■ WORK REQUEST A
Answer these questions using the article on the headscarf dispute in Turkey, one answer per line, marked the same way:
(i) How old was the schoolgirl who married Tayyip Erdogan's son?
(ii) For how many years did Nilüfer Pehlivan study medicine?
(iii) Which party currently governs Turkey?
■ WORK REQUEST B
Using the article on the headscarf dispute in Turkey, explain in one to three sentences why Nilüfer Pehlivan had to give up her dream of becoming a doctor.
■ WORK REQUEST C
Retype the part of the article on the headscarf dispute in Turkey from "The growing threat" up to and including "ever more acrimonious.".

■ READING TEXT
--*--

But is this really the goal of the "headscarf movement"? If so, they must be celebrating the progress they have made towards achieving it: for today, headscarves and “modest” ankle-length dresses are worn by the wives of almost every senior politician in the Turkish government.

Last summer, the Turkish premier Tayyip Erdogan attended the arranged marriage of his son with a 17-year-old schoolgirl. The bride wore a wedding dress that concealed everything but her face and her hands. Pictures of the wedding aroused strong feelings of aversion amongst "non-veiled" women: "I refuse to accept that these women represent me, as a Turkish woman, to the rest of the world", says the housewife Ayla S.; and she admits that she would even approve of a military coup if it led to the banning of "these headscarves" from the sphere of public life.

A questionable ban

Yet most of the "veiled" young women in the Turkish cities are also the children of Atatürk’s modernised Turkey. They have no desire to sit at home, waiting for their husbands. They want to go out, to work, to earn money - and they don’t want to be oppressed by men. In the case of these young women, the headscarf ban has precisely the opposite effect to that intended.

After studying medicine for four years, Nilüfer Pehlivan was forced to abandon her dream of becoming a doctor, for she was not permitted to take up a medical residency. She describes the crucial meeting with her professor:

"He compared it with a set of scales. He told me to imagine the headscarf on one side and my course of studies on the other - and he asked me which weighed more heavily in the balance. I felt as if someone were playing a horrible game with me, forcing me to choose between my faith and my studies. He told me I had to make a decision." No compromise was possible: Nilüfer left the room – and, eventually, she left the university, too.

What does the future hold? Though the headscarf ban at the universities has now been relaxed a little, it has not been suspended. Some places of higher education take a more "liberal" stance than others, where students have to hand in their headscarves at the door - or else engage in tragicomic ploys, such as wearing a wig over the scarf.

The growing threat of a polarised society

Currently, Turkey is governed by the Justice and Development Party (AKP). The AKP is moderately Islamist, but has so far failed in its attempts to abolish the ban on headscarves. Little by little, however, those who advocate the veiling of women appear to be gaining ground.

At the universities, the ban has been relaxed even further, and the next stage in the headscarf campaign would be Parliament itself. Up to now, though, the Turkish state has fiercely resisted the presence of veiled deputies in the Turkish assembly.

Here, too, Turkish society is divided. The veiled woman is a symbol for a whole range of political developments, and however things turn out, this much is already clear: in Turkey, as elsewhere, the controversy seems bound to grow ever more acrimonious.

The headscarf dispute can no longer be seen in isolation from events in Western Europe, Iraq, Afghanistan, and indeed the entire world. On this much, at least, all sides can agree: what’s at stake is much more than just a piece of cloth. The Muslim headscarf is also a political issue par excellence.

--*--

■ INFORMATION SHOWN

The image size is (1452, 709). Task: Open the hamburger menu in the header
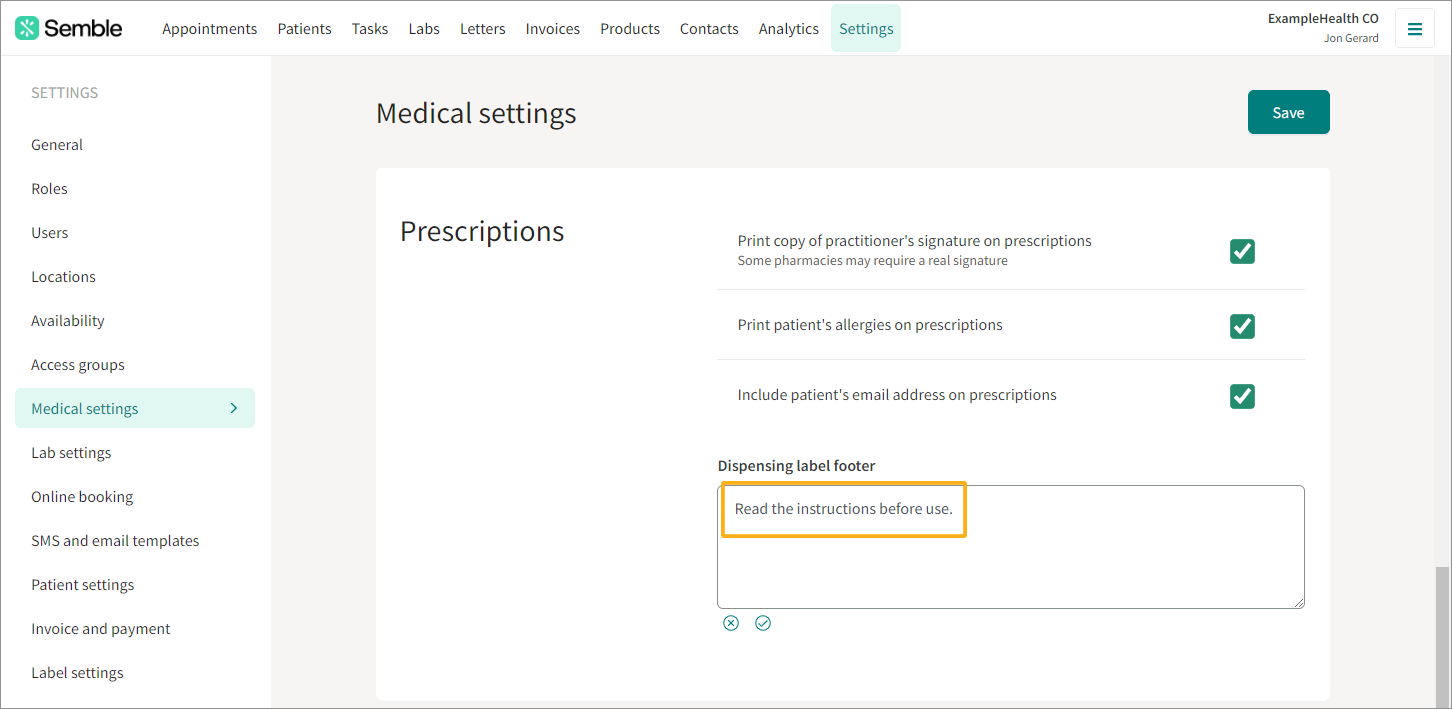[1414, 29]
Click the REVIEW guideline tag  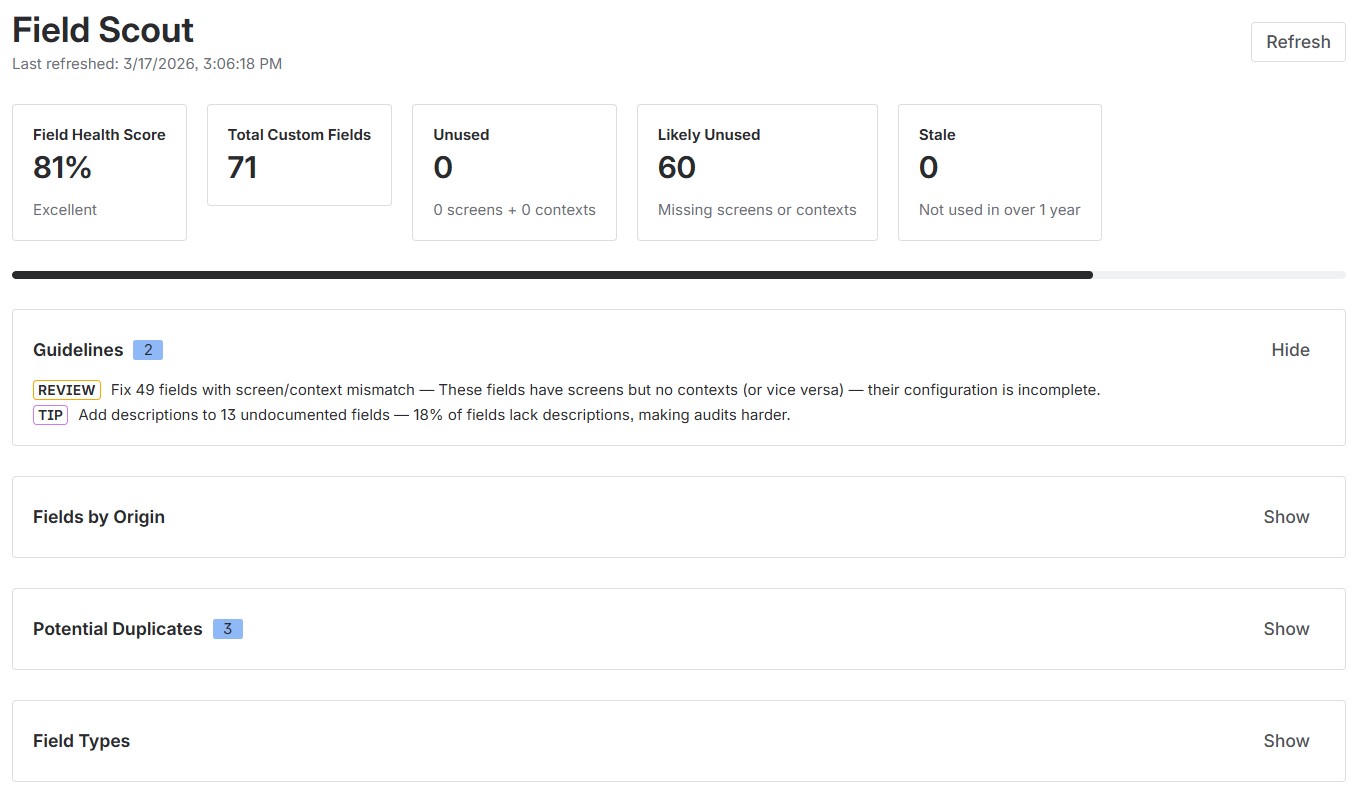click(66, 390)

--*--

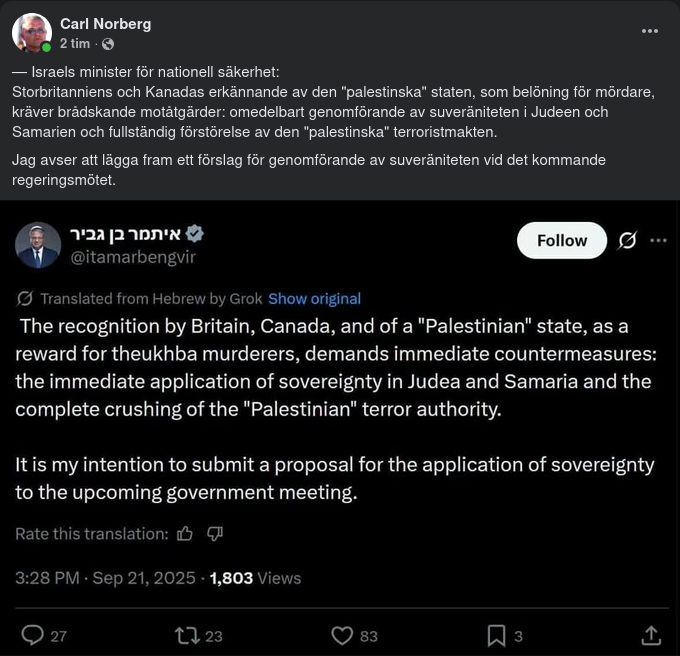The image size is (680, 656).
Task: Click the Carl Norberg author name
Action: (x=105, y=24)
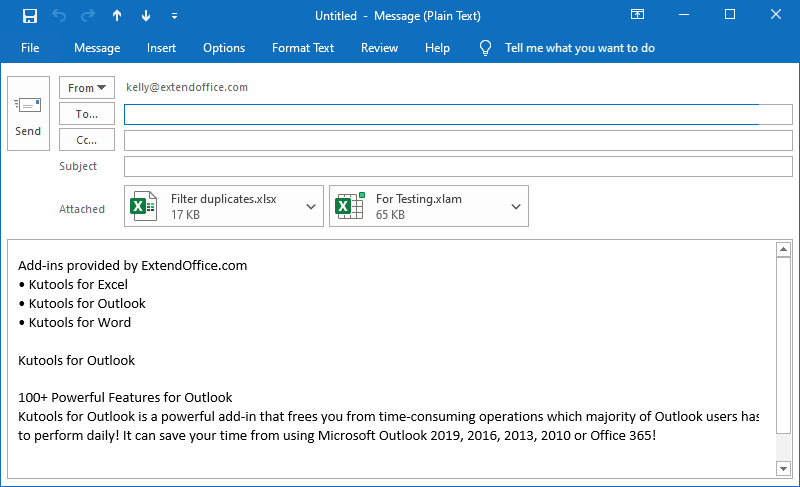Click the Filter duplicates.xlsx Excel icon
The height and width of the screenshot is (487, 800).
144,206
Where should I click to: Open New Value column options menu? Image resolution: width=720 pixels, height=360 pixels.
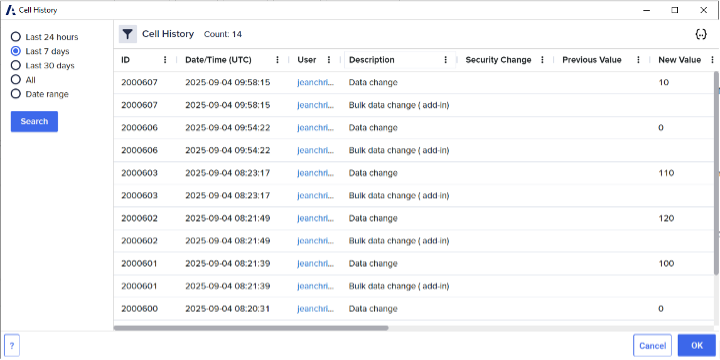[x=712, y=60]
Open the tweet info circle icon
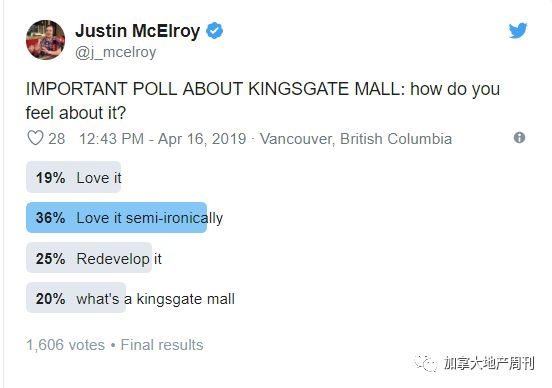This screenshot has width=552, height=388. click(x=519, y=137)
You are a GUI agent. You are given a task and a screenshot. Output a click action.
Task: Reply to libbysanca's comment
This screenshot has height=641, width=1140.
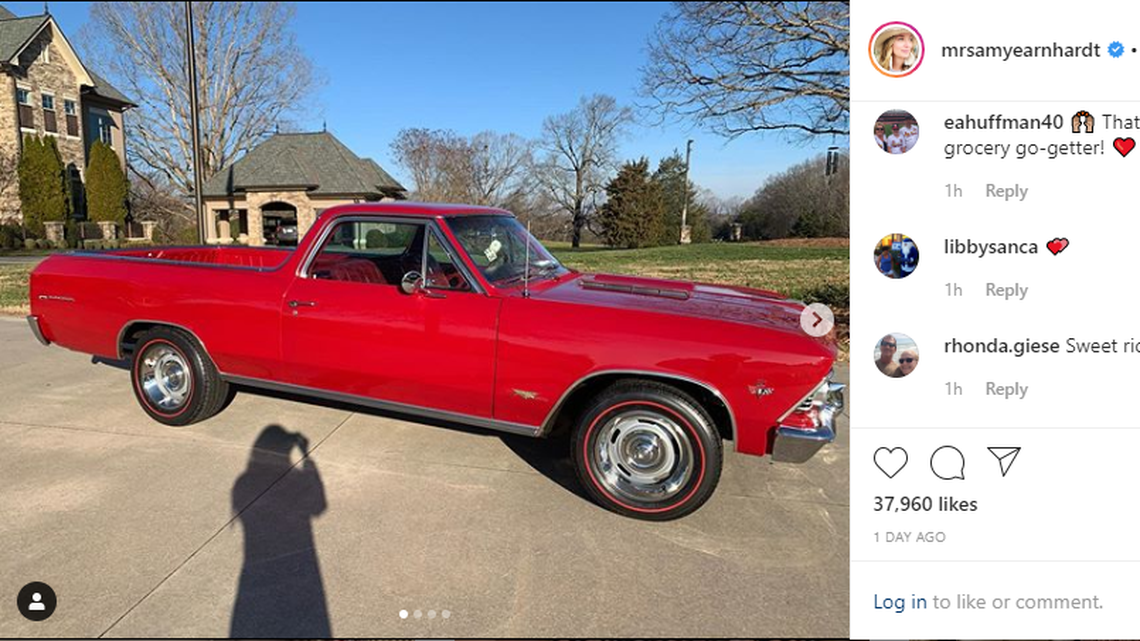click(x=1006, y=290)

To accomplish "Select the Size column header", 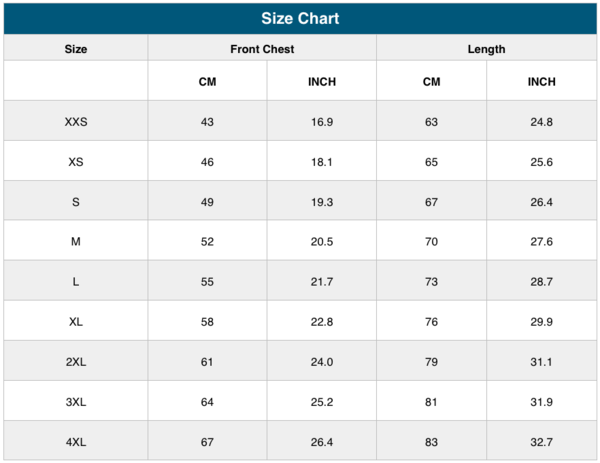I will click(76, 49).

--*--

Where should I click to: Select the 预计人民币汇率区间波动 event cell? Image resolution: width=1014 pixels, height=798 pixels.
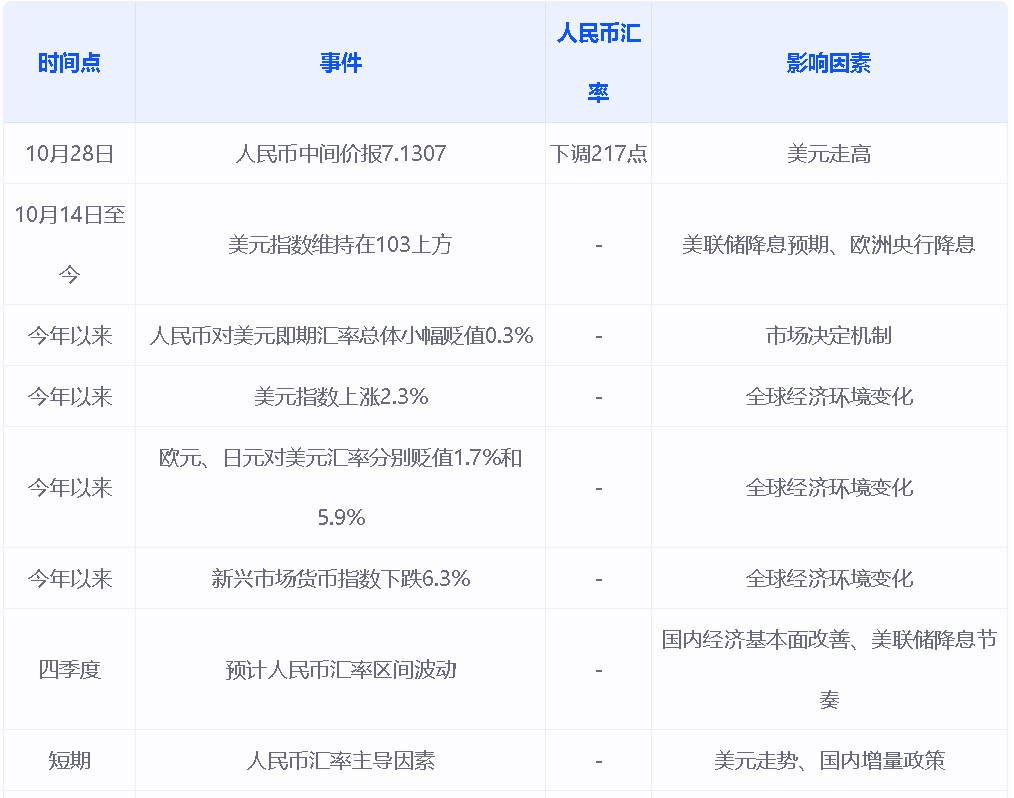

--*--

■ YOUR RESPONSE A
(i) 17
(ii) Four years
(iii) The Justice and Development Party (AKP)

■ YOUR RESPONSE B
After four years of studying medicine, Nilüfer Pehlivan was not permitted to take up a medical residency. Her professor told her she had to choose between her headscarf and her studies, and no compromise was possible.

■ YOUR RESPONSE C
The growing threat of a polarised society

Currently, Turkey is governed by the Justice and Development Party (AKP). The AKP is moderately Islamist, but has so far failed in its attempts to abolish the ban on headscarves. Little by little, however, those who advocate the veiling of women appear to be gaining ground.

At the universities, the ban has been relaxed even further, and the next stage in the headscarf campaign would be Parliament itself. Up to now, though, the Turkish state has fiercely resisted the presence of veiled deputies in the Turkish assembly.

Here, too, Turkish society is divided. The veiled woman is a symbol for a whole range of political developments, and however things turn out, this much is already clear: in Turkey, as elsewhere, the controversy seems bound to grow ever more acrimonious.